Word and element location records:
+===+
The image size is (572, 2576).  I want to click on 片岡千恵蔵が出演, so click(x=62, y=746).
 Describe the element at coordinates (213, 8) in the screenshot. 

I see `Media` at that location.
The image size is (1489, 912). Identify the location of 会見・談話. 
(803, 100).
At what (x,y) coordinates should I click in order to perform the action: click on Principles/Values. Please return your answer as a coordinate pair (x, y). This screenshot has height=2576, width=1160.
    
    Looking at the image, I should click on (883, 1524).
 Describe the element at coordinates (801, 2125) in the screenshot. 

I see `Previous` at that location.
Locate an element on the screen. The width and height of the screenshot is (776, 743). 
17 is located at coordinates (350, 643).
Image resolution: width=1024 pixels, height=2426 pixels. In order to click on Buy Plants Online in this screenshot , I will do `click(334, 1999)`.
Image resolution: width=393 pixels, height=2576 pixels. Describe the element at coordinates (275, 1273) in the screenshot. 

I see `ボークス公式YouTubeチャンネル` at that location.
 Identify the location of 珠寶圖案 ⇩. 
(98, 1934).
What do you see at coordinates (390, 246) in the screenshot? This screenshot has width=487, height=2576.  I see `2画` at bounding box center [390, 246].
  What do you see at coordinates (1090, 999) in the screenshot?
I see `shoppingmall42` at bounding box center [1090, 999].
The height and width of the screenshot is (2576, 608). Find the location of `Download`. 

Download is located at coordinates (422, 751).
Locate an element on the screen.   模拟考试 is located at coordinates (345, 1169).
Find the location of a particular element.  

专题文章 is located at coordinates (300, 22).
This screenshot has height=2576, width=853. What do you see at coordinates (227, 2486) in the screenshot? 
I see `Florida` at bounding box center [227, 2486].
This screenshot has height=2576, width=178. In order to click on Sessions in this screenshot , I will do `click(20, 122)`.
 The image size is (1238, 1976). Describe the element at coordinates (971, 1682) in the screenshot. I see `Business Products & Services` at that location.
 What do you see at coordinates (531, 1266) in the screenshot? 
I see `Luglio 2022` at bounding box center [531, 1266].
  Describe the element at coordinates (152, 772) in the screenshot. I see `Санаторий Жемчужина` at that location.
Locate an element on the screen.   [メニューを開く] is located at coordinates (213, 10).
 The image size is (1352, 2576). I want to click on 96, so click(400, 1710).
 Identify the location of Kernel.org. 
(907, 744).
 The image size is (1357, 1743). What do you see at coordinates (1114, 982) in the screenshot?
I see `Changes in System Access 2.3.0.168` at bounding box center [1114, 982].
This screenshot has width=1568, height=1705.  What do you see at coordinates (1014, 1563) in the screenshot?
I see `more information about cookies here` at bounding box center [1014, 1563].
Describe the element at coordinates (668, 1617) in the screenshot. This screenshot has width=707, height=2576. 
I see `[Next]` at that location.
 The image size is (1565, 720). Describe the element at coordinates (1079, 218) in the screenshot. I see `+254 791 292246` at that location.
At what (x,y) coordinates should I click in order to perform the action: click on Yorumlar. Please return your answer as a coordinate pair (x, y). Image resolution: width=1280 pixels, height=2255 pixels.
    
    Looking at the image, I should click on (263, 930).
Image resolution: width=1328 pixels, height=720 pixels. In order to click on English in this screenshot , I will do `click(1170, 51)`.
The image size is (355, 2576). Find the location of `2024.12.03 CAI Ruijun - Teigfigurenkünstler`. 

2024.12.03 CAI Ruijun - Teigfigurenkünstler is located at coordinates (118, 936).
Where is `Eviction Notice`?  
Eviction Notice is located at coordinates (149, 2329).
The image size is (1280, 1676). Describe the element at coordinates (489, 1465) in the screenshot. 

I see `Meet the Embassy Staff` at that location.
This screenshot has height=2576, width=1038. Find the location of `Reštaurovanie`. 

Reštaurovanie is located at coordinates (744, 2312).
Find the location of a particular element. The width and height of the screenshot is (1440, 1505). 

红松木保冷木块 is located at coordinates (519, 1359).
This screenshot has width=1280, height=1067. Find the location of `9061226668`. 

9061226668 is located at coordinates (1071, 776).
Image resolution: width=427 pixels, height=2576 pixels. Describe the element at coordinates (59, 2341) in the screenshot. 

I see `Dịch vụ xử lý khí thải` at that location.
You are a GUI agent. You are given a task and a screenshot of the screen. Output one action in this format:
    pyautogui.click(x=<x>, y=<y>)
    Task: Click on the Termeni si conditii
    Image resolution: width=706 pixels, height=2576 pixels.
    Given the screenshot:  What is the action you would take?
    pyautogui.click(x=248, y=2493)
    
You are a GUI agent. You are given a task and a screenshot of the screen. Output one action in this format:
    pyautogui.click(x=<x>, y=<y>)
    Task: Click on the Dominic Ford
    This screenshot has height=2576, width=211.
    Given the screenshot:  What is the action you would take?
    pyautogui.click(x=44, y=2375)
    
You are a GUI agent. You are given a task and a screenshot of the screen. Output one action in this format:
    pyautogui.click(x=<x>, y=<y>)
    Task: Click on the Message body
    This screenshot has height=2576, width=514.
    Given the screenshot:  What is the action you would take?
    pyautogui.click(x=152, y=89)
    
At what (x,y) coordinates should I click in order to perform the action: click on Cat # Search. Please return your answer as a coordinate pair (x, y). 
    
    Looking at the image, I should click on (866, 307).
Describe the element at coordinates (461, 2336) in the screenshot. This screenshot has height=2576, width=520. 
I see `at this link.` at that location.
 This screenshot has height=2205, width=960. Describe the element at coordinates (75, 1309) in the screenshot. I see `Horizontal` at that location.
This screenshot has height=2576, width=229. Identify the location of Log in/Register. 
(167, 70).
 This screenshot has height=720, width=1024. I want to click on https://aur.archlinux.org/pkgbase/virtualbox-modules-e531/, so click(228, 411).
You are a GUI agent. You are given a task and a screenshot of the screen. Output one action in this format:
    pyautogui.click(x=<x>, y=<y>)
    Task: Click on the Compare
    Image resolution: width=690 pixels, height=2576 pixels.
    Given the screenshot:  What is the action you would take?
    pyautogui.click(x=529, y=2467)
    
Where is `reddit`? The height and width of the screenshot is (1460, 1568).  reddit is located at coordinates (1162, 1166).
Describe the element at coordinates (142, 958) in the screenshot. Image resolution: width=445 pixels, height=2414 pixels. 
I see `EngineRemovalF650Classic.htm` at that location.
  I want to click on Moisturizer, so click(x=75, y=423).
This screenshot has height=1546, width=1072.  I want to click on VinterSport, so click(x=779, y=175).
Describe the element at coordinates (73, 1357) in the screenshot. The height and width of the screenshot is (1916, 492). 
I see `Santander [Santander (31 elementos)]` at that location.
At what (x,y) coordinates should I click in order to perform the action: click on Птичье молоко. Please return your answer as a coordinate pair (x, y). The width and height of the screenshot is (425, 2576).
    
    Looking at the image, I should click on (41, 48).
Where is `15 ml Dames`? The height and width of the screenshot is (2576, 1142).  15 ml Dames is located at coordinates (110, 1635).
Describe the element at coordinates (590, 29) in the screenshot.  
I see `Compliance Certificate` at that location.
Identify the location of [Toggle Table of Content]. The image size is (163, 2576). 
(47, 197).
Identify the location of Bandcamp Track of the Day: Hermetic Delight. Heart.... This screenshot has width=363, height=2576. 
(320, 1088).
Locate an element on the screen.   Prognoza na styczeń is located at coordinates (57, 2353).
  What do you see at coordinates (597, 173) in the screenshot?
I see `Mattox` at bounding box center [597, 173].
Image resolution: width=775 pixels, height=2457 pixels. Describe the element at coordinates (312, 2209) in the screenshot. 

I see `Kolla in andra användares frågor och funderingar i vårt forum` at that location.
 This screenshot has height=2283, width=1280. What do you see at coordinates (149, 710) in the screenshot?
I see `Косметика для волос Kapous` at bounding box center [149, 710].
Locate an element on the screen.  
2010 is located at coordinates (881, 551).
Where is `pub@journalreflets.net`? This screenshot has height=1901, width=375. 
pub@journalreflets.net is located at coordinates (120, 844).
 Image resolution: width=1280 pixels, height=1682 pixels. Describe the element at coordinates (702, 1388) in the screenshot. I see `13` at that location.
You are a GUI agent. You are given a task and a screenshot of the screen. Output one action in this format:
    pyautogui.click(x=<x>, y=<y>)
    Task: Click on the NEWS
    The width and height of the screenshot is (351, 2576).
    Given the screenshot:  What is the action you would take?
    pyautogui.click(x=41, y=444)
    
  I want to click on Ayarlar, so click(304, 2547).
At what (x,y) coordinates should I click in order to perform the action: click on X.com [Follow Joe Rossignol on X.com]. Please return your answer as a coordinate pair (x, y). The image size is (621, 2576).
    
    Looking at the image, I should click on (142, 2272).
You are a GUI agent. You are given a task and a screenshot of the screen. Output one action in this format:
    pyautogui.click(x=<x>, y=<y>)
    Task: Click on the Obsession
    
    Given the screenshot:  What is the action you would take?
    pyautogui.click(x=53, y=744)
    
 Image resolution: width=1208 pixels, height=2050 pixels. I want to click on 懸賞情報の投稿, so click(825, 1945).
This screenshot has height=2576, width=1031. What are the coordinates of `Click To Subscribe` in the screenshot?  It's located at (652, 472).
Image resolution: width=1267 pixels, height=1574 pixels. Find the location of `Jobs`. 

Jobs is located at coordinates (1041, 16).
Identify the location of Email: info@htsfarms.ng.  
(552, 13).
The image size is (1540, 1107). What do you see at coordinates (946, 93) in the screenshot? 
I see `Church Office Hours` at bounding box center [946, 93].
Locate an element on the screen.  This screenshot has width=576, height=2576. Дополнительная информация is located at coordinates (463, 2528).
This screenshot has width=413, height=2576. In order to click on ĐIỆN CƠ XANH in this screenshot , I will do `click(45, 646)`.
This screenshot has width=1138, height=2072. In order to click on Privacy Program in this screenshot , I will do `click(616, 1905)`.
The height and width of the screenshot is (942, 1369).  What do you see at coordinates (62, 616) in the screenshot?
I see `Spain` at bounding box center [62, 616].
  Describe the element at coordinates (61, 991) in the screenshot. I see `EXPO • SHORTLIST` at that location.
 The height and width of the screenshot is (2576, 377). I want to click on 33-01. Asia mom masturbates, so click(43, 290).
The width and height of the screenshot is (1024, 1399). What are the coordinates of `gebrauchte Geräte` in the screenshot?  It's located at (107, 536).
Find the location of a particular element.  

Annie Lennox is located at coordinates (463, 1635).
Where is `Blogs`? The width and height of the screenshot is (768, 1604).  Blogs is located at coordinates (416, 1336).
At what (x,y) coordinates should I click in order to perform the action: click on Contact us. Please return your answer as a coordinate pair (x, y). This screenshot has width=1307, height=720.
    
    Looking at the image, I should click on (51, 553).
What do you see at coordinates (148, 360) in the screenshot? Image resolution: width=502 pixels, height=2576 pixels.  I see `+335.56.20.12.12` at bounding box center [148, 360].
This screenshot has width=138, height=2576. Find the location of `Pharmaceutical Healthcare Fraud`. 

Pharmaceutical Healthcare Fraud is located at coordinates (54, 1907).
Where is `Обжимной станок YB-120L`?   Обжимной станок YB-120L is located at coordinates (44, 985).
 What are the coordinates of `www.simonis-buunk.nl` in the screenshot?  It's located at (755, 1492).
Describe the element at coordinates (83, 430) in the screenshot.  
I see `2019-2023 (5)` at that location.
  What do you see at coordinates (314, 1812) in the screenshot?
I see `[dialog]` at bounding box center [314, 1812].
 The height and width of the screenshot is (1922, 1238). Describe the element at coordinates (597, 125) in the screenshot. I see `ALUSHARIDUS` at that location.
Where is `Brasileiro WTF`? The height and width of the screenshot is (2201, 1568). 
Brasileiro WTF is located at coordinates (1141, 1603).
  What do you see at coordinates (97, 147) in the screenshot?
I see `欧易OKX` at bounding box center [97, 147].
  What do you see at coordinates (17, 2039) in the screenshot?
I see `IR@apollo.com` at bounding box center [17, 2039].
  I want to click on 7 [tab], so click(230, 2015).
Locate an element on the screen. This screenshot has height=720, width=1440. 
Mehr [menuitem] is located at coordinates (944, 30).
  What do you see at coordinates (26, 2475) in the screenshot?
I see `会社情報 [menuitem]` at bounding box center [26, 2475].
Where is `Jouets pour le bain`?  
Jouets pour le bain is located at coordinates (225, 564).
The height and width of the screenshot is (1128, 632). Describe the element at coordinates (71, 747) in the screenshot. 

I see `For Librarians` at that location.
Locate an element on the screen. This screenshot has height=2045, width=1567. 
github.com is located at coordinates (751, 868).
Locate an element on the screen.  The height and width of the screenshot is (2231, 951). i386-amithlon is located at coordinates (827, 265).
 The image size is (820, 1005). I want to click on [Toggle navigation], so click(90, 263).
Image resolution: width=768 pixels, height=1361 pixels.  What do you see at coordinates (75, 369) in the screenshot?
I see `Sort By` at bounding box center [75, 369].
+===+
Retype the entries from the line with "Describe the element at coordinates (801, 2125)" to the line with "17 is located at coordinates (350, 643).", character for character.

Right answer:
 Describe the element at coordinates (801, 2125) in the screenshot. 

I see `Previous` at that location.
Locate an element on the screen. The width and height of the screenshot is (776, 743). 
17 is located at coordinates (350, 643).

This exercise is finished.